A revolutionary treatment option for GERD is the LINX Reflux Management System. LINX is a small, flexible ring of magnets placed around the lower esophageal sphincter during a minimally invasive procedure.
The strength of the magnets helps keep the weak lower esophageal sphincter closed to prevent reflux. Unlike the fundoplication procedures, LINX does not require alterations to the stomach that may limit future treatment options. Therefore, one day this may become the first option for surgical intervention for GERD.
I am one of the select surgeons in this country certified to implant LINX, and my early experience has been outstanding. One patient traveled all the way from Guam to have me perform this procedure at my Celebration, Florida, based practice, Advanced Laparoscopic Surgeons. She is a first-grade teacher and a master diver, and GERD was threatening her diving career. LINX was the only option she would consider.

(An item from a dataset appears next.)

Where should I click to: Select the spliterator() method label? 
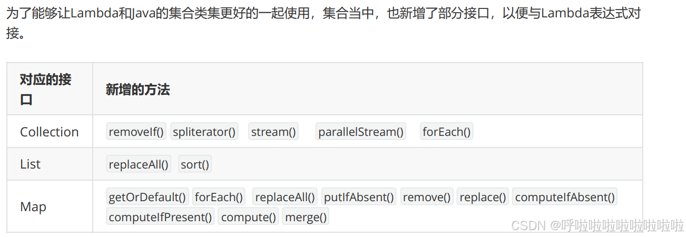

One of the most concerning complications that can occur from long-term severe reflux and GERD is Barrett’s esophagus. In an effort to protect the esophagus from the reflux of acid, the body attempts to change its lining to become more like the stomach. Acid is necessary to digest our food, and the stomach is designed to resist the effects of acid. But the esophagus has no inherent protection. The appearance of this transformation is significant because it a precancerous condition called Barrett’s esophagus. It is important that this condition is identified as early as possible. Once Barrett’s esophagus is identified, radiofrequency ablation (RFA) can be conducted to reduce the likelihood that Barrett’s esophagus will progress to cancer. This intervention is called Barrx™ radiofrequency ablation. Radio waves are delivered via a catheter in the esophagus to remove diseased tissue while minimizing injury to healthy tissue of the esophagus. The patient then can have a surgical procedure to address the weakness of the valve with a Nissen or Toupet. This is the same approach used for any patient that has a complication from GERD. First address the complication, then fix the problem.